We are about six months in from kicking off All Scenarios OS (former OpenHarmony), and Yocto/OpenEmbedded was a core building block from the start. We consider today to be an excellent time to sit down and look at what we are currently using and our plans for the future.


We are about six months in from kicking off All Scenarios OS (former OpenHarmony), and Yocto/OpenEmbedded was a core building block from the start. We consider today to be an excellent time to sit down and look at what we are currently using and our plans for the future.

The project aims at unifying various OS, BSP and software stacks layers under the same ecosystem dealing with interoperability and scalability. On the Linux side, working on a poky-based distro, using dunfell for the build meta-data layers is a pretty typical setup. The more exciting parts will be using musl as the libc provider and llvm as the default toolchain. Besides the building infrastructure for Linux, we also do it for Zephyr and FreeRTOS through their relevant layers.

In our CI system, we run every merge request through an IP compliance toolchain which feeds back into our needs for the included layers and recipes. That puts governance in a central position as part of our development cycles.

When starting this journey, we had a broad range of experiences, from not exposed to Yocto/OE to being a very experienced layer maintainer. Combining the project's bring-up feedback with some of the more unique requirements will result in a list of topics we want to discuss in the second part of the presentation. Hopefully, these topics will provide helpful feedback for the project by unwrapping the pain points we stumbled on.

See also: Slides (4.4 MB)

Stefan Schmidt is a FOSS contributor for 16+ years by now. During this time he worked on different projects and different layers of the Linux ecosystem. From bootloader and Kernel over build systems for embedded to user interfaces.

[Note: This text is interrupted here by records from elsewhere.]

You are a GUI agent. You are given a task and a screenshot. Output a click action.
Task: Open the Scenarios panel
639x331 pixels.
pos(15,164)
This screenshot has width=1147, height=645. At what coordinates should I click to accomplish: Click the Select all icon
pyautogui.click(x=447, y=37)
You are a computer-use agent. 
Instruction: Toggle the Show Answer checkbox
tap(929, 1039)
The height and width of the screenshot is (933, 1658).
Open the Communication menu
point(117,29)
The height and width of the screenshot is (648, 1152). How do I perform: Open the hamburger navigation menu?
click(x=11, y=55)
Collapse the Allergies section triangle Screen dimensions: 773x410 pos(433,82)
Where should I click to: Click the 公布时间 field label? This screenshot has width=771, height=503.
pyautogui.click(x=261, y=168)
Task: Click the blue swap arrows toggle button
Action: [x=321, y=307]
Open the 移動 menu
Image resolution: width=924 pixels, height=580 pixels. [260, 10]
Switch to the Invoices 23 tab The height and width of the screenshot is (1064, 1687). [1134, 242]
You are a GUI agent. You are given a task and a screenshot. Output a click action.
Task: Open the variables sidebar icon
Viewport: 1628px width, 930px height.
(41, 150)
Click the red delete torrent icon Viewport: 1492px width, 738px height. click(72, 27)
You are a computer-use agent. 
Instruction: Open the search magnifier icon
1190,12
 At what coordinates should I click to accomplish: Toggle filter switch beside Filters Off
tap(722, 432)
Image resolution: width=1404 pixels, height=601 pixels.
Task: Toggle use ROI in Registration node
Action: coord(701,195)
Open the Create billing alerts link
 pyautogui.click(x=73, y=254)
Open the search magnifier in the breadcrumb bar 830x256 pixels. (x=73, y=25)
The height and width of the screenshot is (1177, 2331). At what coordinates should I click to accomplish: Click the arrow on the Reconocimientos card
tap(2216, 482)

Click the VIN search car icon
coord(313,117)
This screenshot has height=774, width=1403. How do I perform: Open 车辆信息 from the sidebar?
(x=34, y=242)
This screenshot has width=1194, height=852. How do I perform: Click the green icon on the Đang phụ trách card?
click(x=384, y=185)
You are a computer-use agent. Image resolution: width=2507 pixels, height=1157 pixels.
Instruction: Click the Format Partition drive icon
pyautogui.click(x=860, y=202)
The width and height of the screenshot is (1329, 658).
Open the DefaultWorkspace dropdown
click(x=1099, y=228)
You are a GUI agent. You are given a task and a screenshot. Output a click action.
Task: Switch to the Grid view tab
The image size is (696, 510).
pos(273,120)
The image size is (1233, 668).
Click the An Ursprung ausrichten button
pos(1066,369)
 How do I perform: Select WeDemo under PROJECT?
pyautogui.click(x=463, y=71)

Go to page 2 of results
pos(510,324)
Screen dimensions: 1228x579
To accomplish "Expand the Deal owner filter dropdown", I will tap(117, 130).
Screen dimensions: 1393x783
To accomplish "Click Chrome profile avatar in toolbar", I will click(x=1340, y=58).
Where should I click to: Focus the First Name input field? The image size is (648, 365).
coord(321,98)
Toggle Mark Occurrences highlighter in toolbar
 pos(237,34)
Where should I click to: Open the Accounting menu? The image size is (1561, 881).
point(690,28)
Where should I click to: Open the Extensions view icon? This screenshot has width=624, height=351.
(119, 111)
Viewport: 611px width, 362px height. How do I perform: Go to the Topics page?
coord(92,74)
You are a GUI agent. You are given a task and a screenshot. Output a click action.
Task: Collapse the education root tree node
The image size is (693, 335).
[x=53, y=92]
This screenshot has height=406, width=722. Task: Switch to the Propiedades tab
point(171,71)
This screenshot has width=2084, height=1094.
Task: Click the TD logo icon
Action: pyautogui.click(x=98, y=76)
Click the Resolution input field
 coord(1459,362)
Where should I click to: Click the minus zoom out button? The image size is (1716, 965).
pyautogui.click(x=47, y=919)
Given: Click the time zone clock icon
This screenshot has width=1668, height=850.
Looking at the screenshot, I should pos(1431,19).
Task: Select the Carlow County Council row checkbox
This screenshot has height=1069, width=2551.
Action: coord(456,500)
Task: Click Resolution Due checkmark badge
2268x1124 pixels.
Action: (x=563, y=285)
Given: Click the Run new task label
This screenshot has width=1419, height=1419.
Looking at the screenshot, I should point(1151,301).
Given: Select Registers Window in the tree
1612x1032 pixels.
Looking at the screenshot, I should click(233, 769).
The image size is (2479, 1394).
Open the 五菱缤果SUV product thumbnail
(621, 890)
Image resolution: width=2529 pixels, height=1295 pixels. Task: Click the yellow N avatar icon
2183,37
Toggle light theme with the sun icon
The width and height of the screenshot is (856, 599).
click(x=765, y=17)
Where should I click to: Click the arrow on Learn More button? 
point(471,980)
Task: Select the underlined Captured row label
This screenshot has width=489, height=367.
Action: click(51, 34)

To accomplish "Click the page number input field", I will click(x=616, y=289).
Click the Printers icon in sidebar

He was serving as technical steering committee member of OpenEmbedded during the merge with the Yocto project, helped porting a 2.6 kernel to some early smartphones and is the release manager of the Enlightenment Foundation Libraries as well as co-maintainer of the Linux IEEE 802.15.4 subsystem.

After many years as freelancer and long time member of the Samsung Open Source Group he recently joined Huawei's newly founded Open Source Technology Center.

Andrei has been embracing FOSS for almost 10 years now. During his professional life, the FOSS aspect was either rooted in his day-to-day work or handled as a separate thread, part of personal projects. He has been an OpenEmbedded member since Yocto's inception and played maintainer and contributor roles in various parts of the ecosystem.

When he doesn't type, he hikes, boardgames'es (yes, that is a verb) and tries to be a dad.

Director of the Open Source Technology Center at Huawei, Davide has spent a 15+ years career in open source participating in initiatives such as the Yocto Project, Zephyr, ... and driving their adoption by key industry players and projects.